When’s the Last Time You Took a Selfie? Now When’s the Last Time You Self Reflected?

The term “selfie” according to Think Map Visual Thesaurus, was first spotted in 2002 on an ABC Online forum in Australia.  And over the past decade and a half has migrated its way through the world, the definition is “a photograph that one has taken of oneself, typically with a smartphone or webcam and uploaded to a social media website.” (although it doesn’t have to be uploaded to be considered a selfie). Selfie was also named the word of the year by Oxford  Dictionary in 2013 and next to “twerk” has been the fastest growing word of our generation. Whether we realize it or not selfie has a conscious that reveals nuances of our culture.

Still Point Arts Gallery in Atlanta, Georgia picked up on this overlooked subtlety and paired the term’s riveting connotation with its artistic potential. Jill Carattini, Director of Still Point Arts paired up with multi-disciplinary Artist Hasani Sahlehe to piece together the work of  Atlanta artists who explore selfie in an unintentional way birthing, Selfie Identity at Arms Length.  The term selfie is affluent in culture, and the exhibition reflects this truth.

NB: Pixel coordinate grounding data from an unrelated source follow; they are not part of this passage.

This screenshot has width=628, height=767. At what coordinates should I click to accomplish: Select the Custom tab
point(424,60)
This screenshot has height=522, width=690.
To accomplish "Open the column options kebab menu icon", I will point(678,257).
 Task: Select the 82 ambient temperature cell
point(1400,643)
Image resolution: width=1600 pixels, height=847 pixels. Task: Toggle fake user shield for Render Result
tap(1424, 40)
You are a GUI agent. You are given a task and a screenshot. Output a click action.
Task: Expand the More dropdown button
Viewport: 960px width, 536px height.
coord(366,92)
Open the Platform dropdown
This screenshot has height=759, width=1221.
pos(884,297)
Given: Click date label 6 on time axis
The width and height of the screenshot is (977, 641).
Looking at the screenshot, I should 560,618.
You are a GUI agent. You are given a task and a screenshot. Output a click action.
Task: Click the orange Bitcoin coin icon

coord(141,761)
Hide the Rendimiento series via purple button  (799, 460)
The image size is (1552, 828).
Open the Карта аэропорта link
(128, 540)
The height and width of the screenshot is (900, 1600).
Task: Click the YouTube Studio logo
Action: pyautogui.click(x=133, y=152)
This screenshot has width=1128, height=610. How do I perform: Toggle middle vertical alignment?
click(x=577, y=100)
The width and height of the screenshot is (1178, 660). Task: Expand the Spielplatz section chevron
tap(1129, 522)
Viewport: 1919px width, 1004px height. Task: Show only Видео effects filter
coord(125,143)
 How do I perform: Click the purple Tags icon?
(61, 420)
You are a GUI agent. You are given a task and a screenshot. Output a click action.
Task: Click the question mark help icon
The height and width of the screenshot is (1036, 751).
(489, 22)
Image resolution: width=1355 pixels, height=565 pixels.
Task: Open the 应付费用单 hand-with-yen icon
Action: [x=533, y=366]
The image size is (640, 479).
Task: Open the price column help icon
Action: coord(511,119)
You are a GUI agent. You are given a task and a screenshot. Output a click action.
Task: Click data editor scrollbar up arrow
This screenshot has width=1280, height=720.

The artists are on a spectrum of painters, sculptors, performance artists and photographers– all exploring self-identity, “the exhibition explores notions of identity in a cultural moment that is full of so much hostility.” What’s beautiful Jill adds is, “art always offers another way into the story and right now I feel like we need that option more than ever.”  I agree with Jill, as I made my way around the gallery, the work was refreshing and challenging. The pieces were, solace, convicting, some explored the tension between freedom and fear in profound ways, but more than anything– they were all honest. All the artists were authentic in their stories, and it translated seamlessly into visual narratives. Unveiling the layers of intention and what the exhibition represents to everyone involved also added remarkable depth. Hasani co-curator of the show found that Still Point Arts’ Christian affiliation allowed for secular artists who may feel outcasted by the faith to unite with Christain artists, who often feel outcasted by mainstream art culture.  “The most important facet,” Hasani says, ” was being a mediator of hospitality.” 

We all are on the quest to find ourselves. And while selfie as a cultural syntax is cool, selfie as a call to look inward, selfie as a call to be curious outward, selfie as a call to initiate unity is groundbreaking and levitates beyond our superficial understanding of the term.  Peek into the souls of these profound artist by Friday, October 26th.  Here’s a snapshot of their work (because that’s tomorrow):

Rose Smith

Tomboy Explorations


“The series embodies identity from a personal narrative given the perspective on masculinity and feminity as a woman. Each photograph explores the dual qualities and essence of being a tomboy.”

Danielle Deadwyler

Elegy of Roles


“In my performances of black womanhood and motherhood–as artist and within my own personal narrative. What does it mean to endure in this body, black and woman, especially within my body that is woman and mother?”

Antonio Darden

All the Best


“The images are reinterpretations of each local artist into personas considered to be the “best” of their pop-cultural field. Several of the participants have willingly agreed as models to alter their race, skin tone, and or gender to closely resemble their celebrated counterpart.”

Angela Davis Johnson

When Peace Calls Ancestors Listen When Survival Calls Ancestors Listen



“What does transfiguration mean to the black woman in a society that attempts to invisibilize, marginalize or disregard her very existence.? In the second series of figures, I explore the way we are seen and are viewed in three images of the same woman.”

William Massey

Home #30


At the beginning of my adult life, I was clawing for money, status, and stuff. This sculpture is a self-portrait- I created a dwelling with residual bits from my life over the past year. But its value isn’t on the outside. I believe we can spend our whole lives working for material stuff to make us feel fulfilled, but it will never last.. we can build a home in our heart.”

Hasani Sahlehe


The Twelfth Man

Blurry Selfie

“My work is an investigation of cultural phenomena and the ideals in which they are associated. This takes place through the depiction of simplified forms, the use of text, and by incorporating conceptual and material processes.”

Artists not pictured: Craig Hawkins, Jen Deplour, Angela Bortone, Evan Jones, Matthew Philips, Michael Dillon , Jessica Caldas, Joe Dreher (JOEKINGATL), Sara Zimmerman, and Haylee Anne.

See them all before it comes down Friday, October 26th.